> [Exercise goal]:
Retype the passage about Cecily Brownstone word for word, from "Ms. Brownstone, who" up to and including "University in 2002.".

> [Source]:

* * * * * * *

Ms. Brownstone, a native of the hamlet of Plum Coulee, Manitoba, became interested in food at an early age and devoted most of her life to writing about it. She became a leading figure in New York's circle of cookbook authors and restaurant critics and one of the nation's most widely published food writers.

''She was a diva in the field, and she spoke on the phone every morning at 8 o'clock with James Beard," the cookbook author and cuisine expert, Katz said. ''They gossiped about food."

Ms. Brownstone ''was one of the foodies before they called it that," he said.

Her close friends in the field also included Irma Rombauer and Marion Rombauer Becker, authors of the ''Joy of Cooking" books.

From 1947 until she retired in 1986, Ms. Brownstone wrote two columns on cuisine and five recipes a week for the AP. She was also food editor of Parents magazine and child care editor of Family Circle magazine.

Her own cookbooks included ''Cecily Brownstone's Associated Press Cookbook" and ''Classic Cakes and Other Great Cuisinart Desserts," co-authored with Carl Sontheimer, founder of the Cuisinart company.

Ms. Brownstone, who never married, lived in Greenwich Village, where she hosted social gatherings at which food was the primary subject, Katz said.

While her main interest was American food, her favorite recipe was country captain, a chicken dish of Indian origin. As published by The New York Times, the recipe called for ''1 cup of pepper." The typographical error caused one reader to complain that he ''nearly died," Katz said.

Brownstone amassed a collection of 8,000 cookbooks, 5,000 food pamphlets, and hundreds of letters, which she donated to the Fales Collection at New York University in 2002.

* * * * * * *

> [Material]:
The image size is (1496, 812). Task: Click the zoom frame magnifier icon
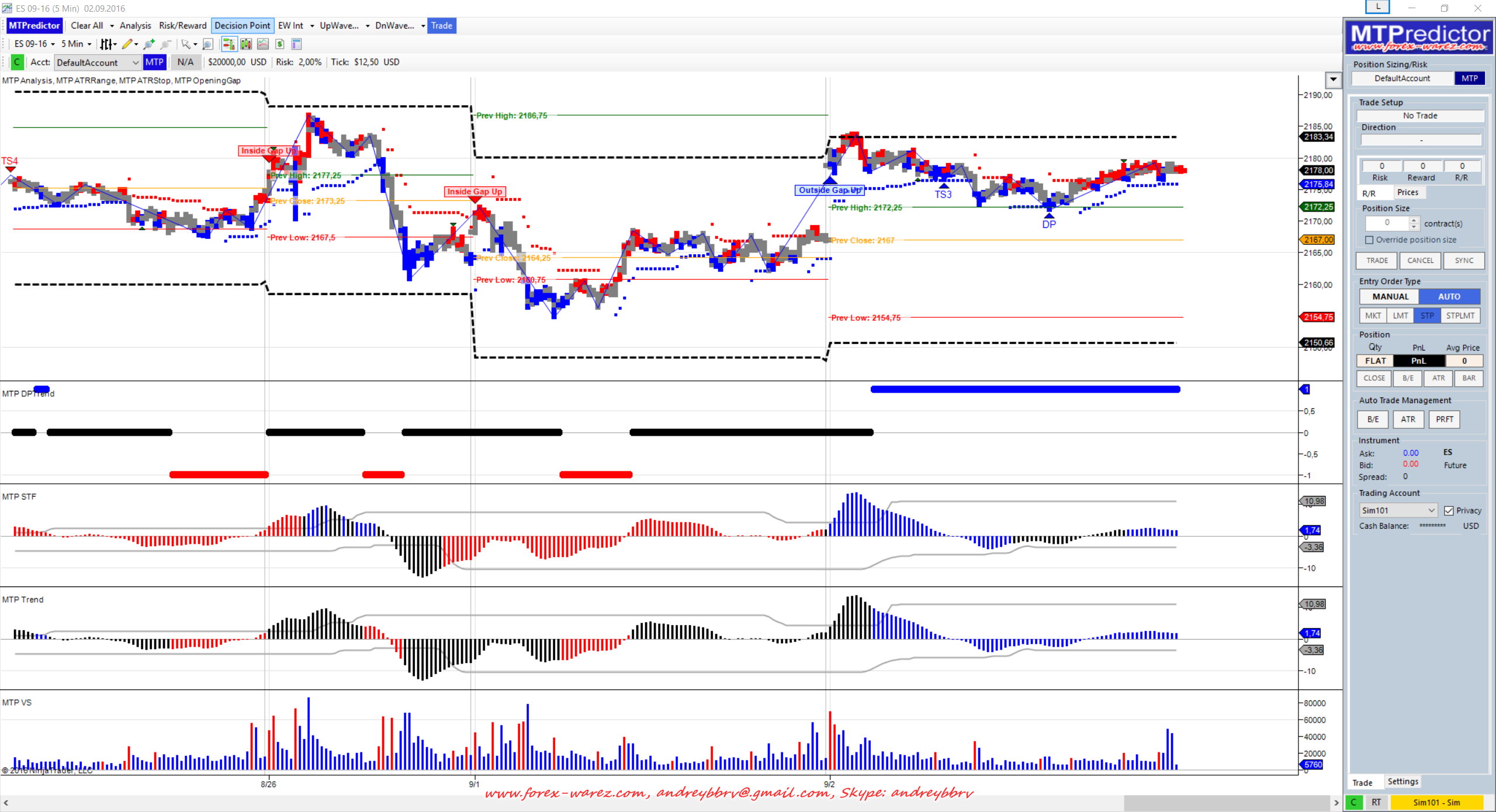(207, 44)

* * * * * * *

> [Worked answer]:
Ms. Brownstone, who never married, lived in Greenwich Village, where she hosted social gatherings at which food was the primary subject, Katz said.

While her main interest was American food, her favorite recipe was country captain, a chicken dish of Indian origin. As published by The New York Times, the recipe called for ''1 cup of pepper." The typographical error caused one reader to complain that he ''nearly died," Katz said.

Brownstone amassed a collection of 8,000 cookbooks, 5,000 food pamphlets, and hundreds of letters, which she donated to the Fales Collection at New York University in 2002.